This is, after all, a philosophy blog.
The tent holds its breath. Outside, the storm builds, wind probing for weaknesses in the canvas, lightning illuminating the landscape in stark flashes. Inside, the company has taken their positions for The Revealer—that most ancient and dangerous of performances, not seen in a generation. Each performer holds a small flame, creating a constellation of human defiance against the gathering darkness.
Two plus two equals four. There are twenty-four hours in a day. And the tragic dimension awaits us all.
The little girl with the candle stands at the edge of the center ring, her flame now steady in hands that have found their purpose. The Historian clutches the ancient Charter to her chest. The solitary woman, no longer defined by absence, takes her place among the defenders. And I, no longer merely an observer, feel the weight of the stake in one hand, my candle in the other—the tools of preservation rather than documentation.

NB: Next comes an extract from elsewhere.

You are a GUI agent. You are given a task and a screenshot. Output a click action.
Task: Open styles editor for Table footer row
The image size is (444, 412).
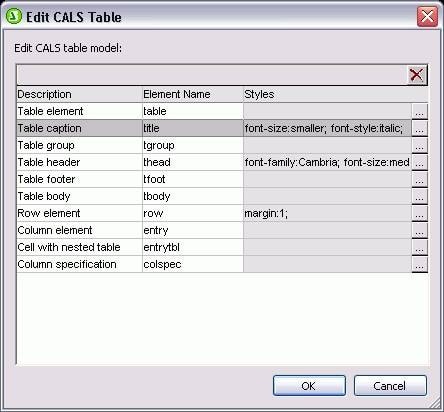(x=420, y=179)
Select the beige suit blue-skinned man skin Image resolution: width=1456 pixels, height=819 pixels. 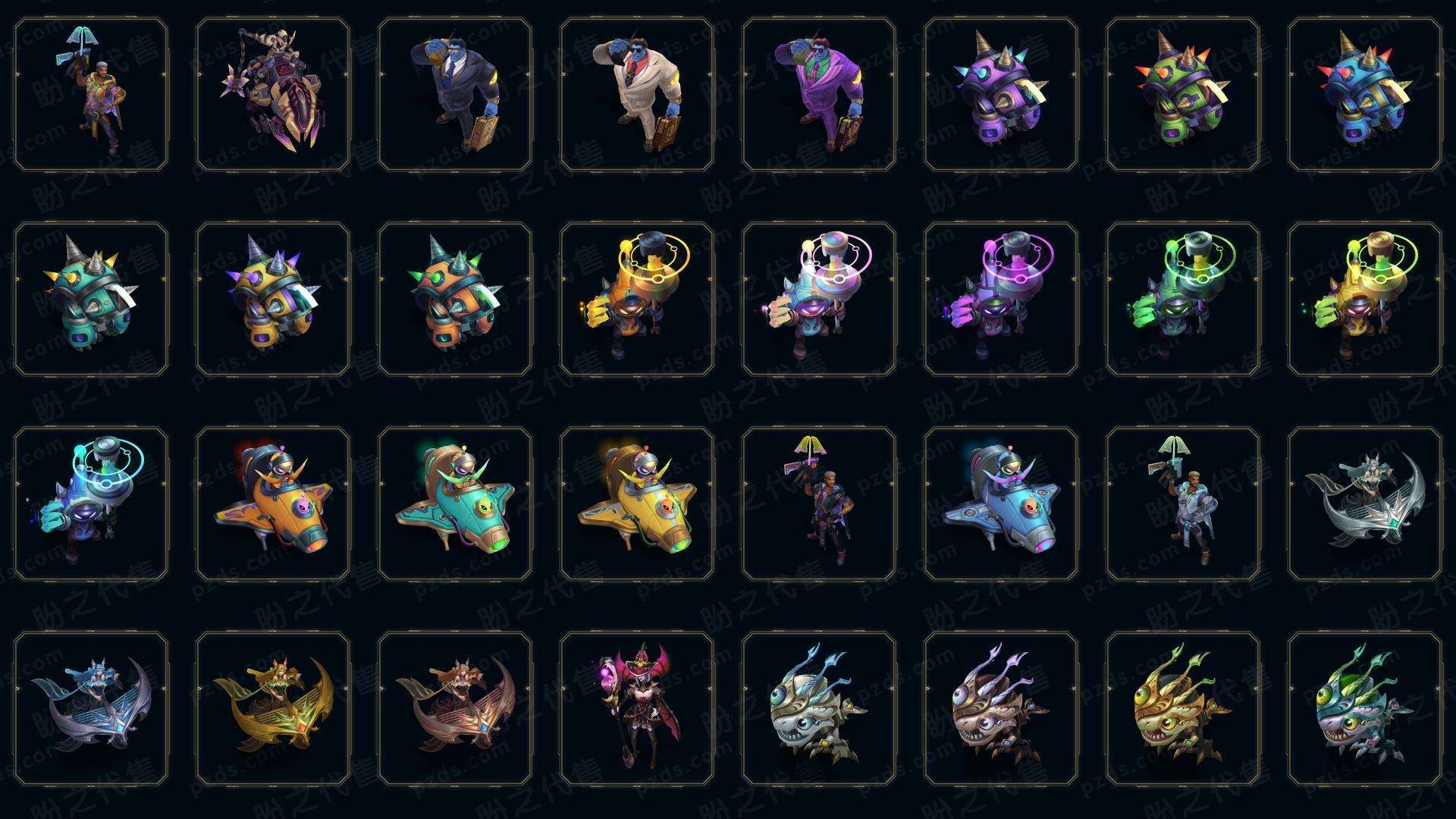636,95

The Ringmaster raises his hand, and a hush falls over the company.
“The Revealer,” he says, his voice carrying to every corner of the tent, “is not a performance for audiences. It is a performance for truth itself. When all other acts serve spectacle, The Revealer serves revelation.”
From the shadows near the main entrance emerges the Man with the Briefcase, moving with deliberate steps toward the center ring. The briefcase—that repository of all the notes passed back and forth across time—hangs open at his side, empty.
“Before we begin,” he says, “we must acknowledge what we face.”
He gestures toward the tent walls, beyond which the voices grow louder, more demanding. “They come not merely for entertainment but for ownership. Not merely to witness but to possess. They believe the circus exists to serve their desires rather than to preserve a space where wonder and truth coexist.”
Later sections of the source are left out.